> **What is asked**: Please count how many lines of the data below contain the word "Viewport". Reply with the number alone.

[Start]

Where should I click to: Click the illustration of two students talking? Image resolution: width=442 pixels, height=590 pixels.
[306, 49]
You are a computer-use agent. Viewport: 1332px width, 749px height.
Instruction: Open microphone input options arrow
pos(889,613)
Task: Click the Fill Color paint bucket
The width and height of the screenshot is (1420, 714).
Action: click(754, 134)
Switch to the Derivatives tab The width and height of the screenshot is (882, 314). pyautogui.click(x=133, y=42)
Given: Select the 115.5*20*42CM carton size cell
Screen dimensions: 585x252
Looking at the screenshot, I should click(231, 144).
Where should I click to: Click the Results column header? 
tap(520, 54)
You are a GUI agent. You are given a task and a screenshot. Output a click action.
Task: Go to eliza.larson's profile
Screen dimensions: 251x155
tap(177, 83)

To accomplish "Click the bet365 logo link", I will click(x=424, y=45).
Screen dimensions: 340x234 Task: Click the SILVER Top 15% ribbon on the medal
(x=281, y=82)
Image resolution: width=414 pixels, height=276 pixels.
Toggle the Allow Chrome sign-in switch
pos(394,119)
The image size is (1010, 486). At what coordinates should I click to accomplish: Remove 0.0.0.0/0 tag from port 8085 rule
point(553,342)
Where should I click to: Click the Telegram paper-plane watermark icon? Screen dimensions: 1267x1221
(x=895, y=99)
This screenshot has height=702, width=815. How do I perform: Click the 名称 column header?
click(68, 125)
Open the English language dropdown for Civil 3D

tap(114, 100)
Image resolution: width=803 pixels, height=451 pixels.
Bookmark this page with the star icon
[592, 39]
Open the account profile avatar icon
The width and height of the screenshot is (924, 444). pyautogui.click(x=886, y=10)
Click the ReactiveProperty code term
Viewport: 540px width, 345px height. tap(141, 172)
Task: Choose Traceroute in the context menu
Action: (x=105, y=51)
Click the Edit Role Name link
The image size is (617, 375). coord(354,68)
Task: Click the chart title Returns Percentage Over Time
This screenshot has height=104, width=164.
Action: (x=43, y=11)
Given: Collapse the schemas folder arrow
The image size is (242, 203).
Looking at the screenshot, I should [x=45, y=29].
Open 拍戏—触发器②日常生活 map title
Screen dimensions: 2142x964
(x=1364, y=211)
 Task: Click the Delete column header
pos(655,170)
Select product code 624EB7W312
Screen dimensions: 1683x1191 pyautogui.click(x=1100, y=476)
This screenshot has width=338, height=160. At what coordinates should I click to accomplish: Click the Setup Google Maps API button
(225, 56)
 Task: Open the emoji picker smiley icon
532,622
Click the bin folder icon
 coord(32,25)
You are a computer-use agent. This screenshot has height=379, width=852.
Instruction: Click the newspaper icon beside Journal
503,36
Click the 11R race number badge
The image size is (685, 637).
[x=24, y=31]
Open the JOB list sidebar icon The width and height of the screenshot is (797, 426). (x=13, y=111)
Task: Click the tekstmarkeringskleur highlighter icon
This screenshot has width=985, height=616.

[End]

> **Reply to the exercise**: 2